At present, the annual global alumina production is about 55 million tons, and China's alumina production is about 6.8 million tons. As China's aluminum capital, Henan Gongyi Aluminum's output accounted for a large part.
(II) Production methods of primary aluminum, aluminum alloy aluminum sheet and aluminum material Currently, the method of industrial primary aluminum production is Hall-Euro aluminum electrolytic method. Invented by Hall of the United States and France's Eleu in 1886. The Hall-Elu aluminum electrolysis method uses alumina as raw material and cryolite (Na3AlF6) as the electrolyte composition. The aluminum oxide in the electrolyte melt is decomposed into aluminum by electrolysis at 950-970°C. Oxygen, aluminum is precipitated as a liquid phase at the carbon cathode, and oxygen escapes as carbon dioxide gas on the carbon anode. Every ton of primary aluminum produced, can produce 1.5 tons of carbon dioxide, the overall power consumption is about 15000kwh.
Industrial aluminum electrolytic cells can be roughly divided into three types: side-plug anode self-roasting cells, up-plug anode self-roast cells, and pre-baked anode cells. Since the self-baked cell technology consumes high electricity in the electrolysis process and is not conducive to the protection of the environment, the self-baking cell technology is being phased out. At present, the annual output of primary aluminum is about 28 million tons, and the annual output of primary aluminum in China is about 7 million tons.

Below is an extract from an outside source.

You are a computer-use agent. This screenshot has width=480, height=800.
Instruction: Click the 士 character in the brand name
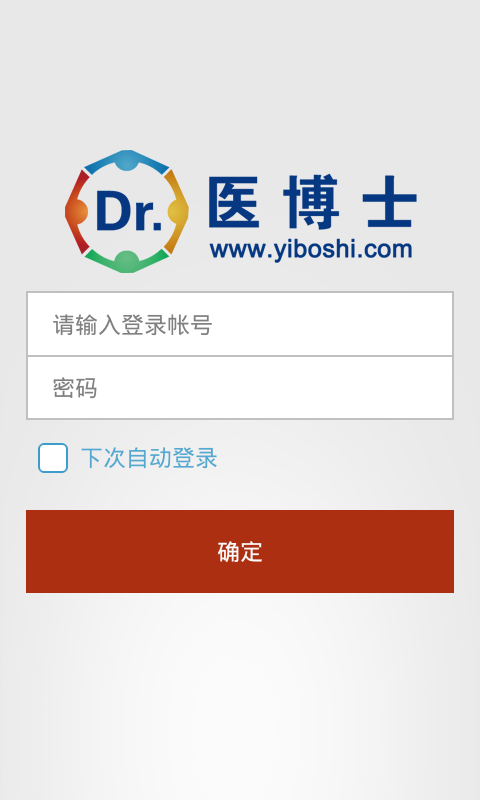(x=390, y=202)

If necessary, the electrolytically obtained primary aluminum can be refined to obtain high purity aluminum. The current aluminum alloy aluminum plate production method is mainly based on the melting method. Since aluminum and its alloyed aluminum plates have excellent machinability, plates, belts, foils, tubes, wires and other profiles are produced by forging, casting, rolling, punching, pressing, and the like.